L’officier romain voit Jésus mourir, en poussant un grand cri, et il
dit : « cet homme est le Fils de Dieu ». Qu’a-t-il vu de
particulier, que les autres ne semblent pas avoir vu ? Que veut-il
dire ? « Cet homme est le Fils de Dieu ». Aucun commentaire,
aucune explication dans le récit de l’évangile.
C’est comme
cela dans toute la Bible : il n’y a pas d’explication sur Dieu, ou de
définition du Fils de Dieu ; il y a le témoignage d’hommes et de femmes
qui ont vu de leurs yeux, entendu de leurs oreilles, reçu dans leur cœur, la
visite de Dieu. Comme Job, par exemple : « Je sais que mon libérateur
est vivant et qu’à la fin, je me
tiendrai debout et de mes yeux de chair je verrai Dieu. » Comme l’officier romain et comme pour nous
aussi. Parce que nous aussi nous avons vu et entendu. Toute la création, dit
Paul, attend avec impatience la révélation des fils de Dieu, c’est-à-dire la nôtre.
La Bible ne
fait que mettre en scène des témoins, comme Abraham, Moïse, les prophètes, mais
aussi une veuve et son fils qui n’ont plus rien à se mettre sous la dent, ou un
paysan à qui on vole sa vigne, ou une population déplacée, exilée en terre
étrangère. Tous ces témoins attestent qu’ils habitent la terre sous un ciel
habité. Et nous sommes comme eux.
Ces choses-là portent un nom dans la Bible : ce sont les restes. Ce
qui reste de la force vive de Dieu dans le monde, que personne n’a pu effacer ;
qu’aucune organisation humaine, aucune culture, aucune technique, aucune
violence n’a jamais pu enterrer définitivement.
Ces restes
indestructibles de l’amour de Dieu, vous en avez été témoins, à un moment ou à
un autre. C’est le geste, la parole ou le sourire, inattendu, inoubliable, d’un
mari, par exemple, aujourd’hui décédé, qui vous a laissé ce cadeau un soir ou un
matin, peut-être à un moment où la vie était devenu difficile entre vous, parce
qu’il était dans ses souffrances ou sa violence, et puis soudain un mot, un
regard et la lumière s’est levée. Vous vous souvenez surement aussi de cet
enfant qui était parti loin et qui est revenu, l’espace d’une visite, trop
courte pour que vous soyez rassuré, mais assez longue pour que l’espoir à
nouveau habite votre coeur. Cela nous
vient même parfois de quelqu’un qui nous a fait du mal et dont on n’attendait
plus rien, et puis, soudain, un détail revient et nous voilà bouleversé :
lui aussi porte dans sa chair un reste de l’amour que Dieu a semé en lui ;
et ce reste est toujours là. Comme disait un évêque célèbre du moyen-âge :
ce n’est parce qu’il y a eu des rats dans la réserve à blé, qu’il faut jeter
tout le blé.
Ces instants
de lumière qui ont traversé nos liens, sont les semences de Dieu dans nos
corps. Cela ne se voit pas tous les jours. Mais une seule fois suffit pour que
nous en soyons marqués à vie.
Notre foi en Jésus-Christ a à faire avec ces révélations dans la chair.
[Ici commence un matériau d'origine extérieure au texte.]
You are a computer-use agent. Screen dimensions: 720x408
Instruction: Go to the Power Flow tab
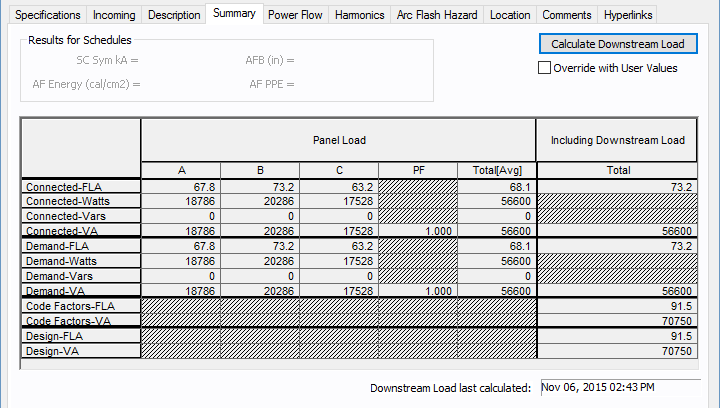(295, 15)
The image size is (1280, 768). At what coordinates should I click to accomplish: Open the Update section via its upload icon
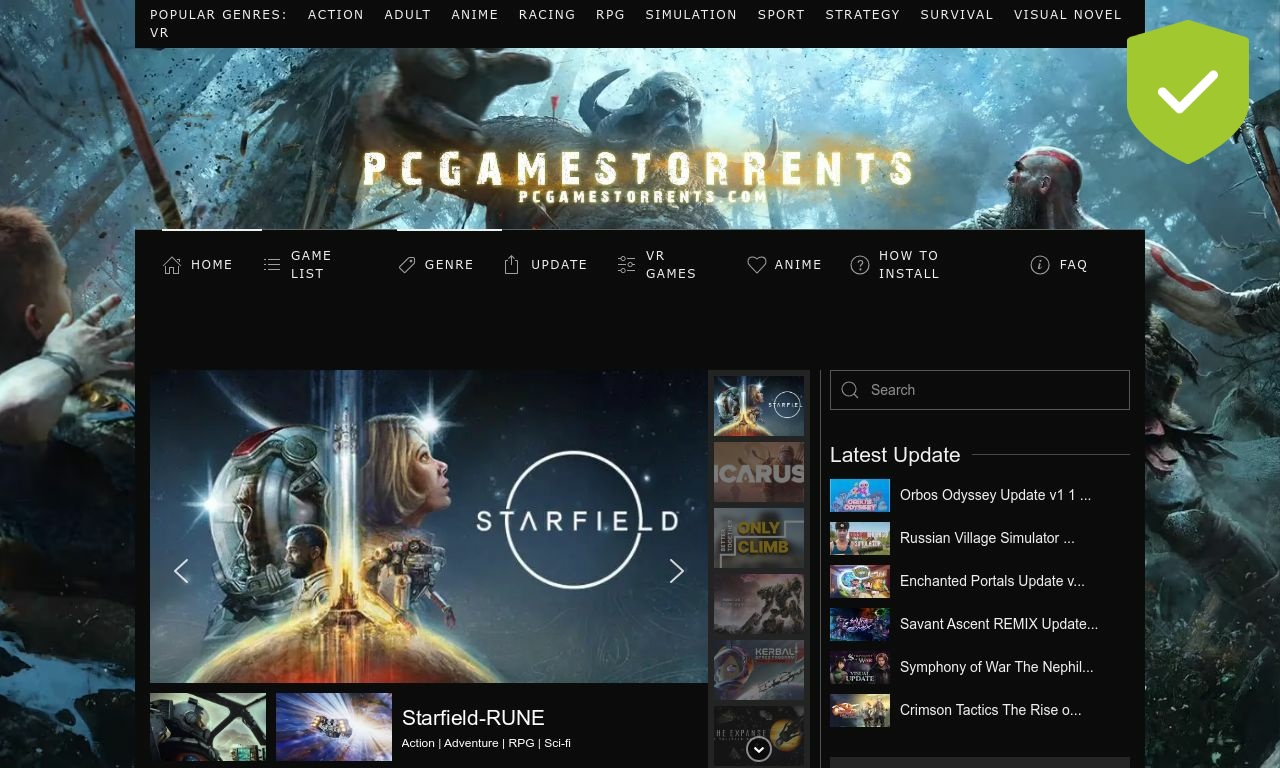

La Parole de Dieu, sa présence, n’arrive jusqu’à nous que par et dans le corps
d’un homme, en chair et en os, qui vous adresse directement cet amour que Dieu
nous porte. C’est cela que nous avons en commun ici. C’est cela qui nous est
offert à reconnaitre ce matin. La foi c’est toujours quelque chose qui vous est
arrivé, à l’improviste, par quelqu’un, que Dieu vous a envoyé. C’est cela qui
fait notre lien indissoluble entre les vivants et les morts.
Pour l’officier romain qui a vu mourir Jésus, ce fut une révélation. La
mort est toujours un cri, silencieux, douloureux ou lumineux. Un cri de celui
ou celle qui nous est enlevé. Le cri de Jésus, c’est ce qui sort de son corps
déchiré, son dernier souffle. Et ce souffle, c’est ce qu’il porte dans son
corps depuis le commencement. Ce n’est pas un reste, c’est l’amour de son Père
tout entier. Chez Lui, ce souffle n’a jamais cessé de le travailler, de le
relever, de l’habiter, de mettre dans sa bouche des paroles inoubliables, de
faire sortir de ses mains une force incroyable. Ceux qui ont des yeux pour voir
et des oreilles pour entendre sont devenus des témoins et ce témoignage
continue son chemin chez nous et rien ne peut l’éteindre
Tous les hommes sont façonnés avec cette chair-là, sensible à ce
souffle, qui n’abandonne jamais, qui ne rejette jamais, même si çà passe par
des pleurs et des grincements de dents. Tous ici nous en savons quelque chose.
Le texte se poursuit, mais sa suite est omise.